Move It, Moving Matters was launched in 2009 by Dr Claire Nicholson, a former head of Physical Education, Sport and Human Movement Science at the University of the Witwatersrand in Johannesburg. The programme has been designed to provide essential equipment along with specially developed teacher and learner manuals that provide step-by-step guides for each session. It is complemented by regular training for the educators to equip them with the necessary skills to run the programme at their schools.
Furthermore, it is backed up by regular assessments of the learners, which is co-ordinated through a national online database of each child enrolled in the programme. This allows the project co-ordinators the track the progress and development of each child.
“The Move-It, Moving Matters project offers a wonderful opportunity for the company to make a difference in our schools especially those that are in dire need of guidance and assistance to get their physical education programmes on track, as this is crucial for personal growth and gross motor skills development,” says Gishma Johnson, Corporate Communications Manager at CTSA.
According to Dr Nicholson legislation in South Africa requires that every school-going child must access 90 minutes of physical activity per week within the prescribed school curriculum. “However, very few teachers are qualified as facilitators in this important area of growth and motoric development as Physical Education was removed from the curriculum in 1999.

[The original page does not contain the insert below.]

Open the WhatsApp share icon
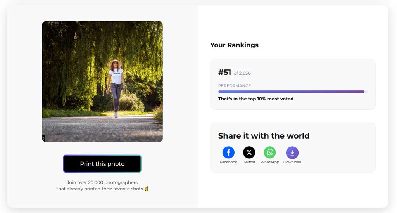 pyautogui.click(x=269, y=152)

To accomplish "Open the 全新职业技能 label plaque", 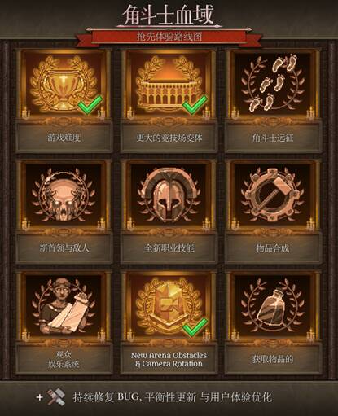I will (169, 248).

“Since then children have been motorically compromised, and teachers remain under-prepared and under-resourced to enable their learners to develop these critical life skills, and particularly in the underprivileged schools in our country,” says Dr Nicholson.

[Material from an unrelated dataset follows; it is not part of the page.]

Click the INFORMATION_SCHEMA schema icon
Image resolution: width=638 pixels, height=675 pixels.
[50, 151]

Ms Nomakhwezi Msizi, Head of Department at Ben Sinuka Public School in New Brighton, says the Move-It programme has assisted the educators and learners significantly since it was introduced in 2010. “It encourages physical activity and discipline in the learners, and helps us identify children that require more attention in terms of physical and skills development,” Msizi says.
“With so many other distractions, our children simply aren’t nearly as active as they should be, so we can ensure that they receive regular and focussed physical exercise that makes them healthier, and improves their overall learning ability.”

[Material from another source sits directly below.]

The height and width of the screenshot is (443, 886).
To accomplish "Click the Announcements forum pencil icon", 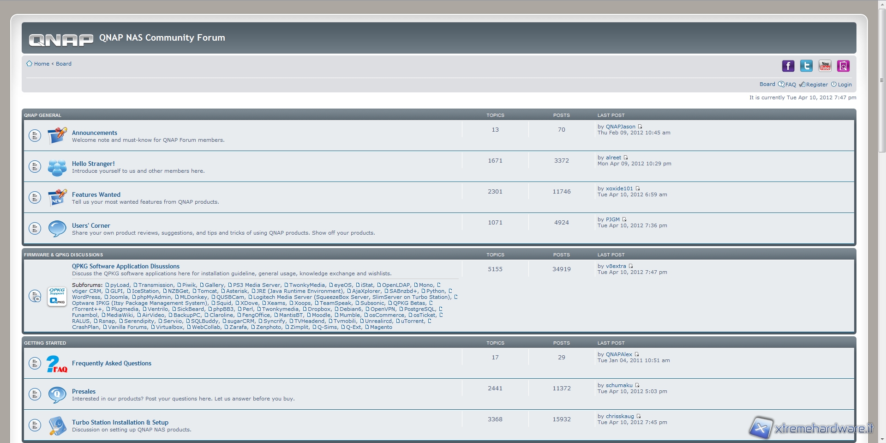I will coord(57,136).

Currently Move-It, Moving Matters has been introduced with great success to 120 schools in South Africa, seven of which are in New Brighton in Port Elizabeth of which five are sponsored by CTSA.
For the Eastern Cape, the project has partnered with the Department of Human Movement Sciences at the Nelson Mandela Metropolitan University (NMMU), which has established a field team under the direction of senior lecturer Dr Cheryl Walter.